A discussão em Recife sobre a lei de reforma cemiteral foi entre 1840 e 1841. Os deputados discutiram o tema com muito cuidado e realizaram o processo de forma totalmente pública, procurando não contrariar os interesses da Igreja e das agremiações leigas. A lei nº 91/1841 que proibia os sepultamentos nas igrejas e autorizava o governo a captar recursos para construção do cemitério público chegou a ser aprovada, mas “ficou no papel”. Somente com a ameaça de grande epidemia de febre amarela, entre 1850 e 1851, que ocorreria a mobilização política necessária para fazer cumprir essas determinações sanitárias em torno da morte.

Para Vanessa, o que Recife teve de especial em seu projeto de cemitério público foi o empenho por parte do poder público em harmonizar as normas sanitárias com os demais setores da sociedade pernambucana. “É evidente que esse processo de proibição dos sepultamentos nas igrejas no Recife não foi totalmente pacífico e livre de resistências. Contudo, a experiência baiana criou uma série de parâmetros que propiciou que os políticos locais não cometessem os mesmos erros, quando o assunto era a moralização dos costumes fúnebres. E não houve, na capital pernambucana, mobilizações aos moldes da ‘Cemiterada’ ”, diz.
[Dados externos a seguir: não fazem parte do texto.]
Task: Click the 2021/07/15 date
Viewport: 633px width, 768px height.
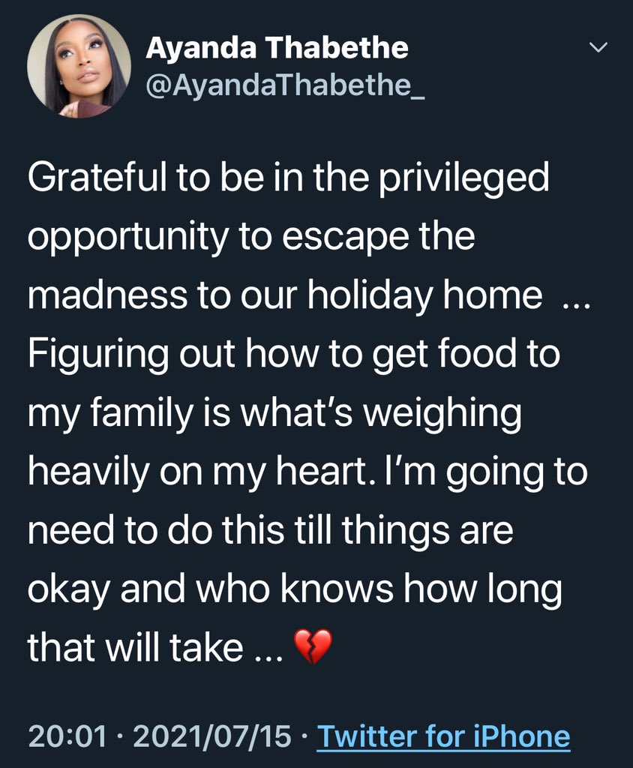Action: tap(212, 737)
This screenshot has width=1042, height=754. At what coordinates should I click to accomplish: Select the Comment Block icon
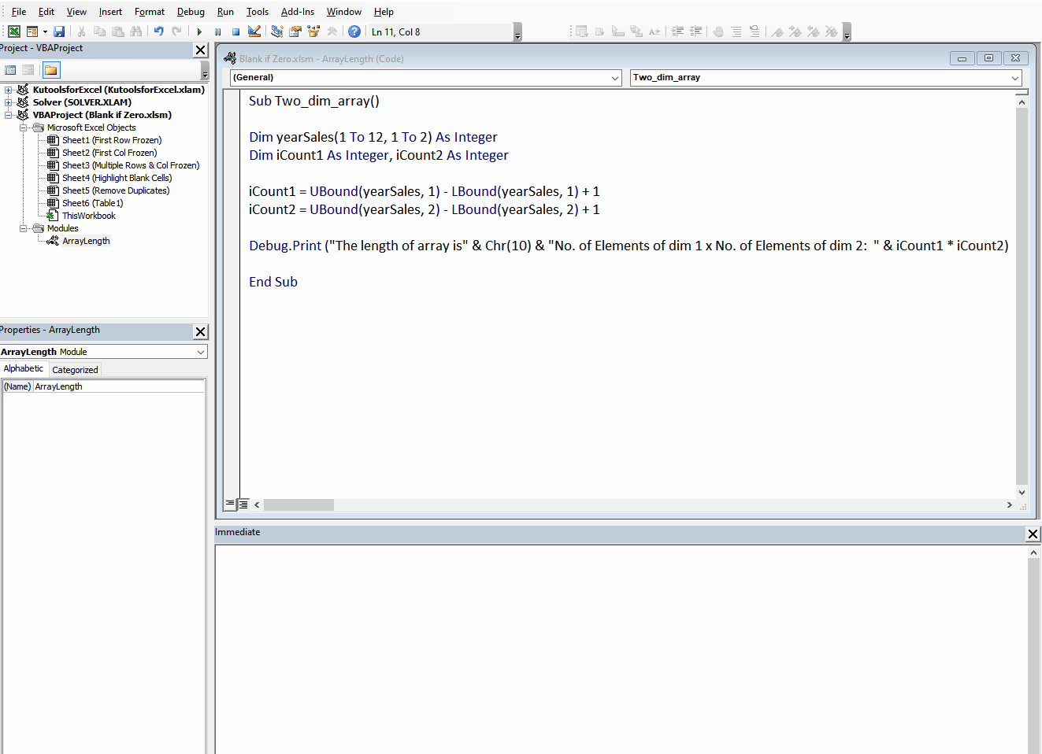tap(736, 31)
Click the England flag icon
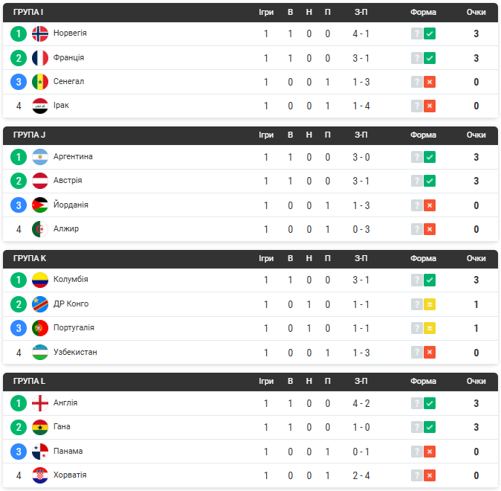This screenshot has height=491, width=501. click(40, 403)
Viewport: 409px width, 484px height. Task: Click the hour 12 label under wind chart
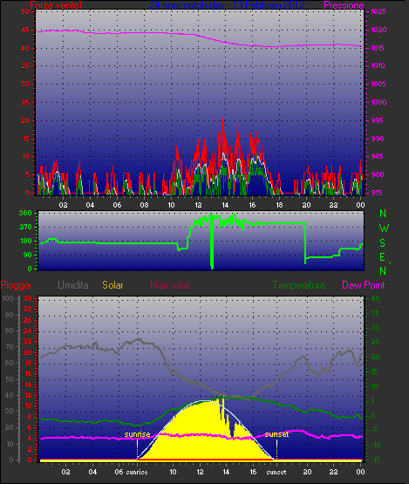[198, 205]
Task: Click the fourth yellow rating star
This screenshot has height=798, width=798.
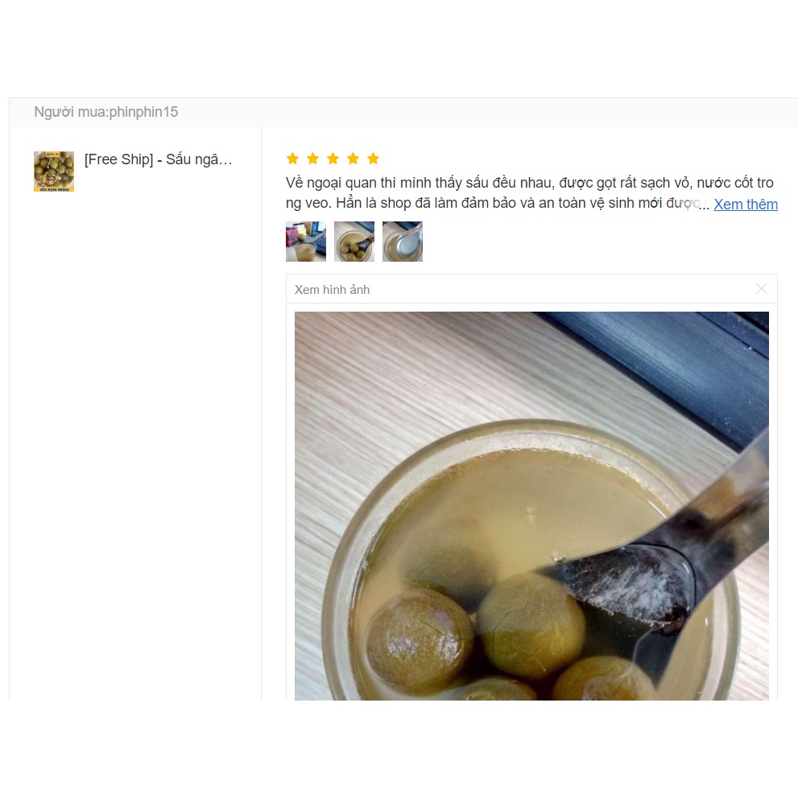Action: click(354, 159)
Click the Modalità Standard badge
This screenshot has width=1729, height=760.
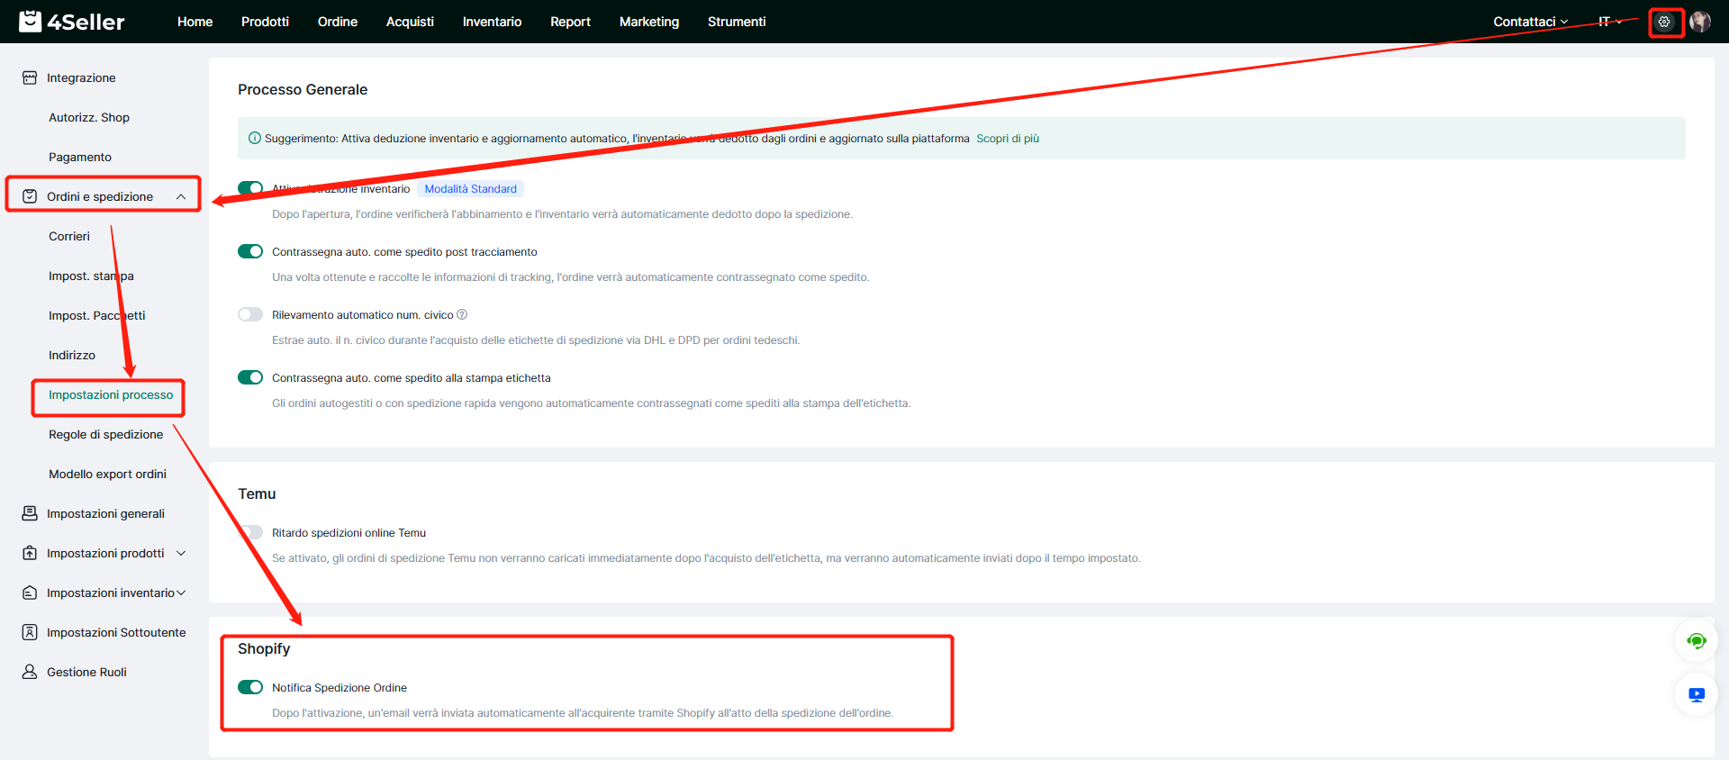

Catacumbas de irmandades no Cemitério Público do Recife: entidades eram as maiores responsáveis pela organização dos eventos (Foto:: Divulgação)Para ela, alguns pontos foram decisivos para que o projeto fosse implantado na cidade. O primeiro é que, segundo suas pesquisas, o Cemitério Público do Recife, além de ser uma obra pública, foi provavelmente a primeira necrópole projetada com capela construída no Brasil. Além das benções solenes da Igreja, a capela edificada no centro do cemitério fazia com que as pessoas identificassem o novo local de sepultamento como espaço sagrado, diminuindo possíveis resistências religiosas. O segundo ponto importante para apaziguar descontentamentos de particulares foi a doação de lotes de terreno ao longo do muro para as irmandades, confrarias e ordem-terceiras para a construção de suas catacumbas, numa forma de indenização e para evitar maiores conflitos. Alem disso, os velórios dentro das igrejas da cidade não foram proibidos, assim como os cortejos na cidade. A pompa fúnebre também foi mantida no novo cemitério. Os interessados poderiam comprar ou alugar locais privilegiados. Os mais valorizados eram os próximos às alamedas principais, que faziam caminho para a capela. A Câmara Municipal concedia sepulturas gratuitas em nome da caridade e ainda havia espaços distintos para o sepultamento de livres e escravos. Por fim, garantiu-se o livre comércio, sem o monopólio.

Atualmente, Vanessa está desenvolvendo um novo projeto sobre o aumento do número de suicídios do Rio de Janeiro do século XIX em função do processo de secularização da sociedade brasileira. A sua pesquisa de mestrado foi financiada pela Fundação de Amparo à Pesquisa do Estado de São Paulo (Fapesp).